Etiology

The recurrent aspiration of small quantities of gastric, nasal, or oral contents can lead to several clinical presentations, including recurrent bronchitis or bronchiolitis; recurrent pneumonia; atelectasis; wheezing; cough; apnea; and/or laryngospasm. Pathologic outcomes include granulomatis inflammation, interstitial inflammation, fibrosis, lipoid pneumonia, and bronchiolitis obliterans. Most cases, although associated with significant morbidity, do not come to pathologic inspection, but clinically manifest as airway inflammation. Underlying disorders that are frequently associated with recurrent aspiration are listed in Table 390-1. Oropharyngeal incoordination is reportedly the most common underlying problem associated with recurrent pneumonias in hospitalized children. In one series of 238 children hospitalized with recurrent pneumonia, 48% were found to have dysphagia as the underlying problem. Lipoid pneumonia may occur after the use of home/folk remedies involving oral or nasal administration of animal or vegetable oils to treat various childhood illnesses. Lipoid pneumonia has been reported as a complication of these practices in the Middle East, Asia, India, Brazil, and Mexico. The initial underlying disease, language barriers, and a belief that these are not “medications” may delay the diagnosis.

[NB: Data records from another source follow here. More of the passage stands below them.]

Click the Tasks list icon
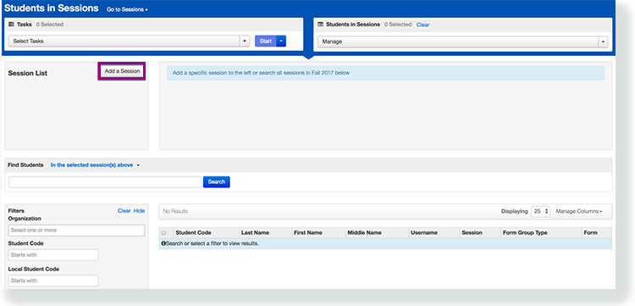Viewport: 635px width, 306px height. pyautogui.click(x=11, y=25)
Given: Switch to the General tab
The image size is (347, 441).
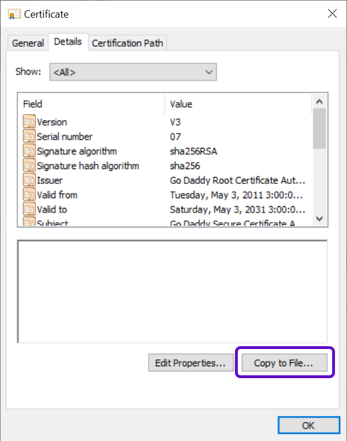Looking at the screenshot, I should (x=28, y=43).
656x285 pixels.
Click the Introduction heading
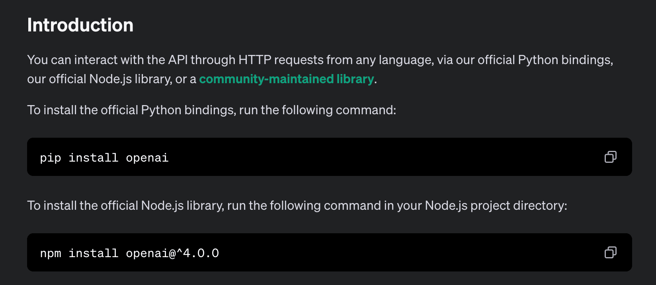tap(80, 25)
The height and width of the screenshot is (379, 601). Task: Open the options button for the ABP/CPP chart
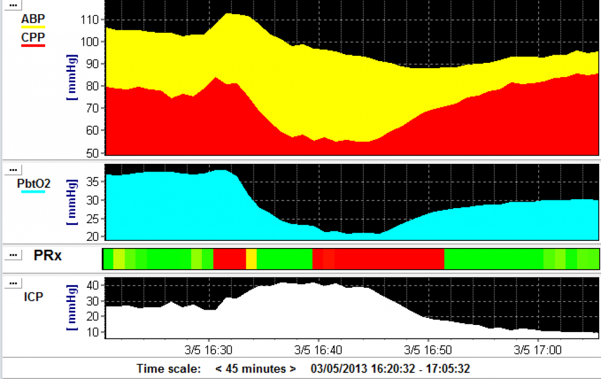pos(13,5)
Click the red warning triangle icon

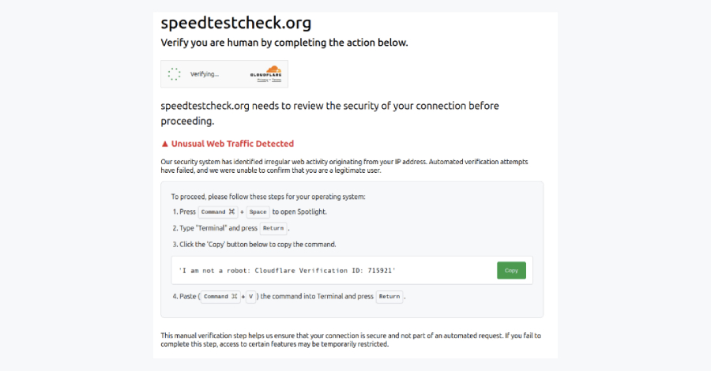pyautogui.click(x=164, y=144)
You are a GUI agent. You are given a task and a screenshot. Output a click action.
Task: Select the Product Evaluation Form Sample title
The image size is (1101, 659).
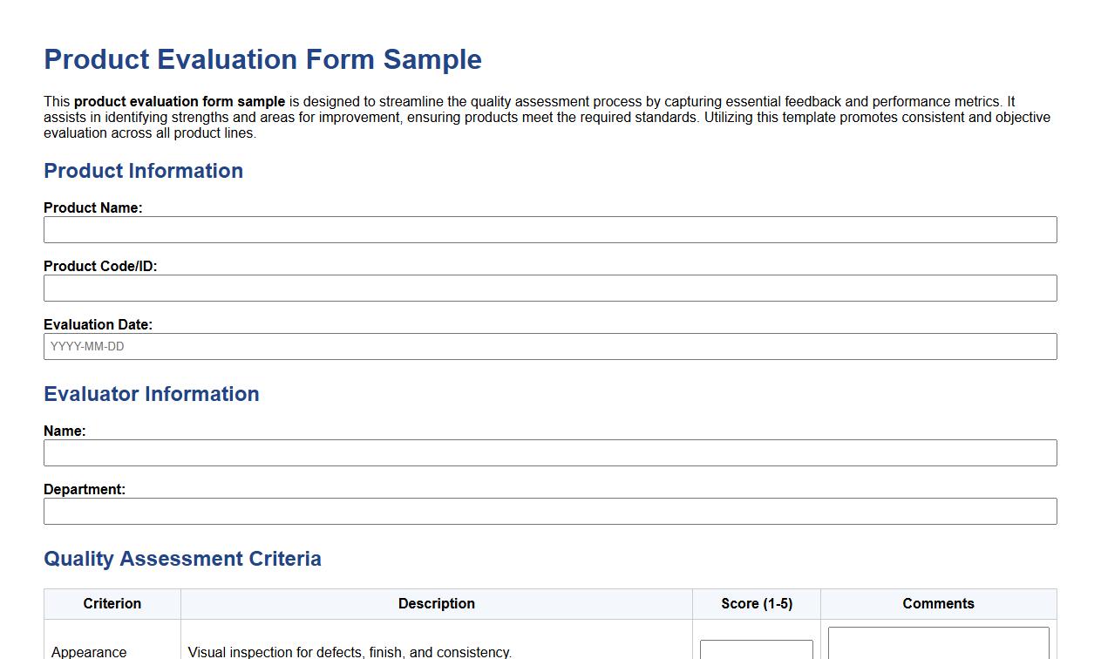point(262,59)
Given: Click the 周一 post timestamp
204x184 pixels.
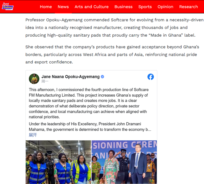Looking at the screenshot, I should pos(45,81).
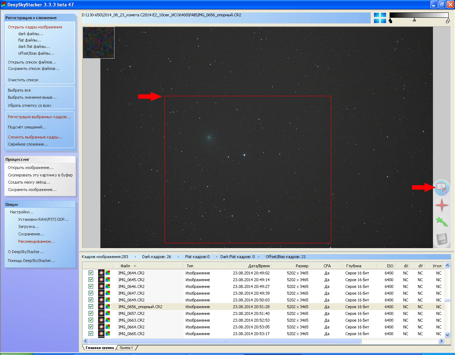Click the file list scroll-down arrow
Viewport: 455px width, 355px height.
(x=447, y=334)
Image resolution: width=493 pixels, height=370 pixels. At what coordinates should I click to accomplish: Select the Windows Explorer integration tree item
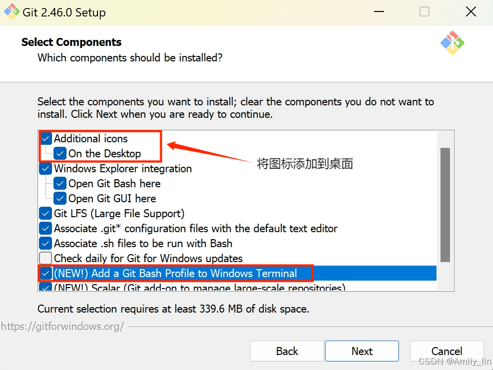click(123, 169)
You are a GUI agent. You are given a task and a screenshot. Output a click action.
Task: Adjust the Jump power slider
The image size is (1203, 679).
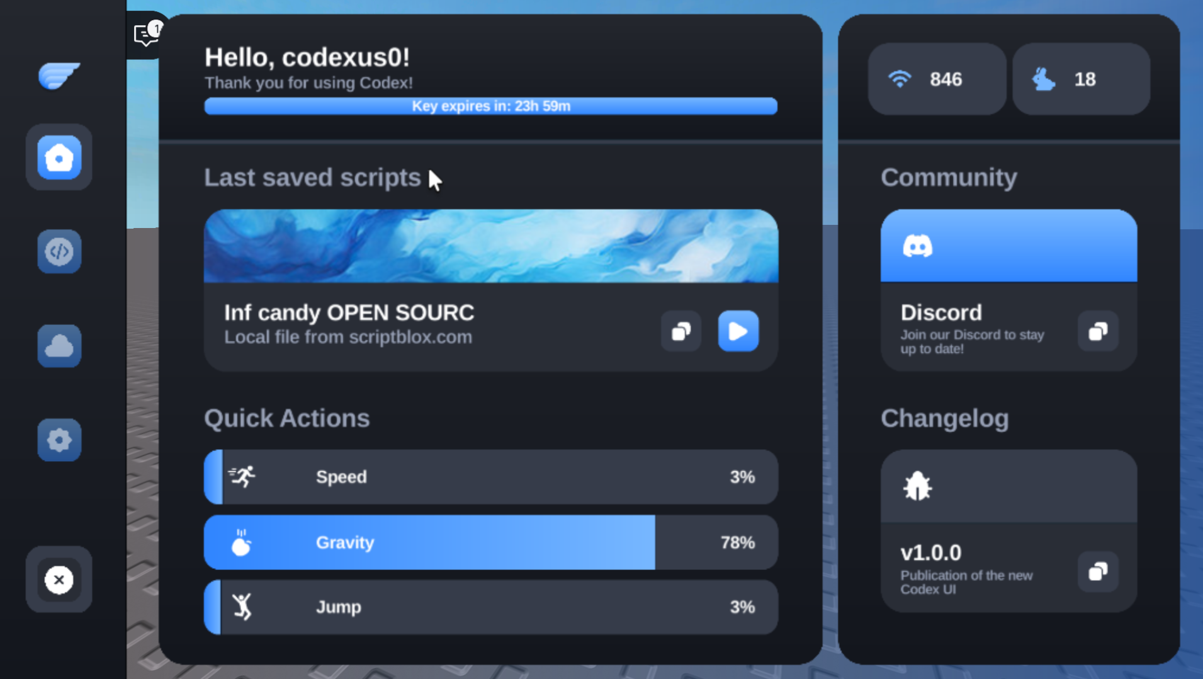pos(491,607)
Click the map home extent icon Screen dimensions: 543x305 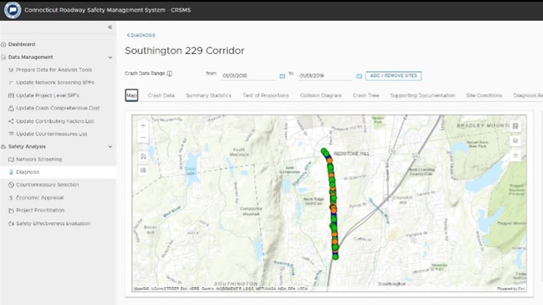pos(143,156)
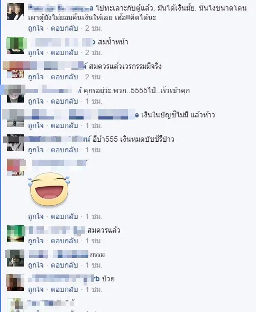Open avatar beside the 'ป่วย' comment
The image size is (256, 312).
pos(15,282)
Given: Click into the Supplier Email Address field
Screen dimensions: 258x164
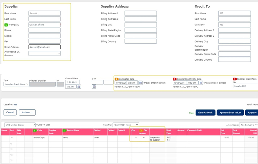Looking at the screenshot, I should (44, 47).
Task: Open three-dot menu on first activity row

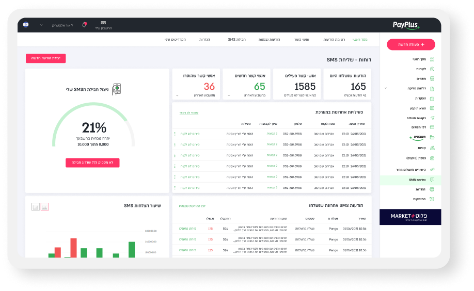Action: [175, 134]
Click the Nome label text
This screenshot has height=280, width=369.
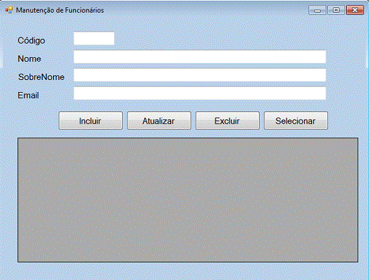[29, 58]
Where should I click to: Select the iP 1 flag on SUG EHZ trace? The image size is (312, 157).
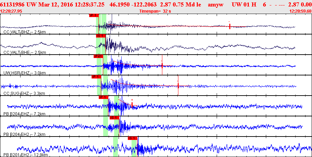[x=96, y=77]
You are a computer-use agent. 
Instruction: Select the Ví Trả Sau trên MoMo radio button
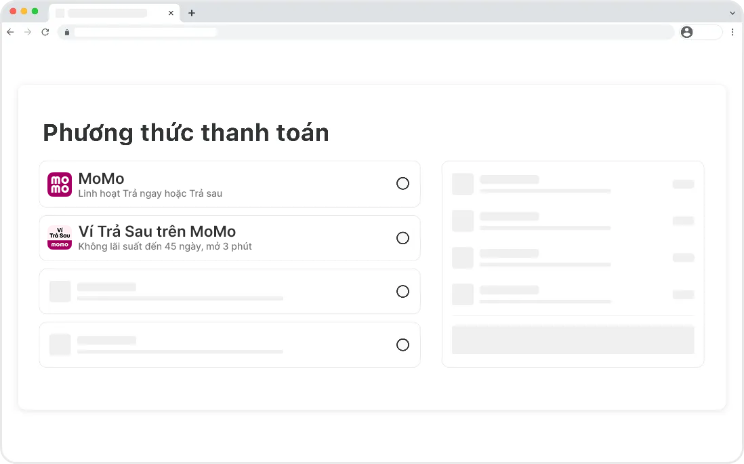(x=402, y=238)
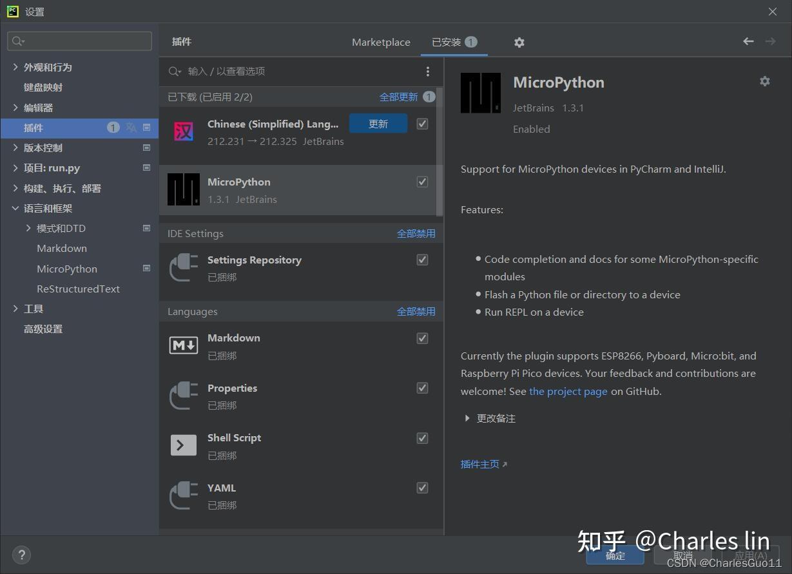792x574 pixels.
Task: Click the gear icon in MicroPython detail pane
Action: (764, 81)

Gastroesophageal reflux disease (GERD) is also a common underlying finding that may predispose to recurrent respiratory disease, but it is less frequently associated with recurrent pneumonia than dysphagia. GERD is discussed in Chapter 315.1. Aspiration has also been observed in infants with respiratory symptoms but no other apparent abnormalities. Recurrent microaspiration has been reported in otherwise apparently normal newborns, especially premature infants. Aspiration is also a risk in patients suffering from acute respiratory illness from other causes, especially respiratory syncytial virus infection. These patients, when studied with modified barium swallow and videofluoroscopy, have been seen to have silent aspiration. This finding emphasizes the need for a high degree of clinical suspicion for ongoing aspiration in a child with an acute respiratory illness, being fed enterally, who deteriorates unexpectedly.

Diagnosis

Some underlying predisposing factors (see Table 390-1) are frequently clinically apparent but may require specific further evaluation. Initial assessment begins with a detailed history and physical examination. The caregiver should be asked about spitting, vomiting, arching, or epigastric discomfort in an older child, the timing of symptoms in relation to feedings, positional changes, and nocturnal symptoms such as coughing and wheezing. It is important to remember that coughing or gagging may be minimal or absent in a child with a depressed cough or gag reflex. Observation of a feeding is an essential part of the exam when a diagnosis of recurrent aspiration is being considered. Particular attention should be given to nasopharyngeal reflux, difficulty with sucking or swallowing, and associated coughing and choking. The oral cavity should be inspected for gross abnormalities and stimulated to assess the gag reflex. Drooling or excessive accumulation of secretions in the mouth suggests dysphagia. Lung auscultation may reveal transient crackles or wheezes after feeding, particularly in the dependent lung segments.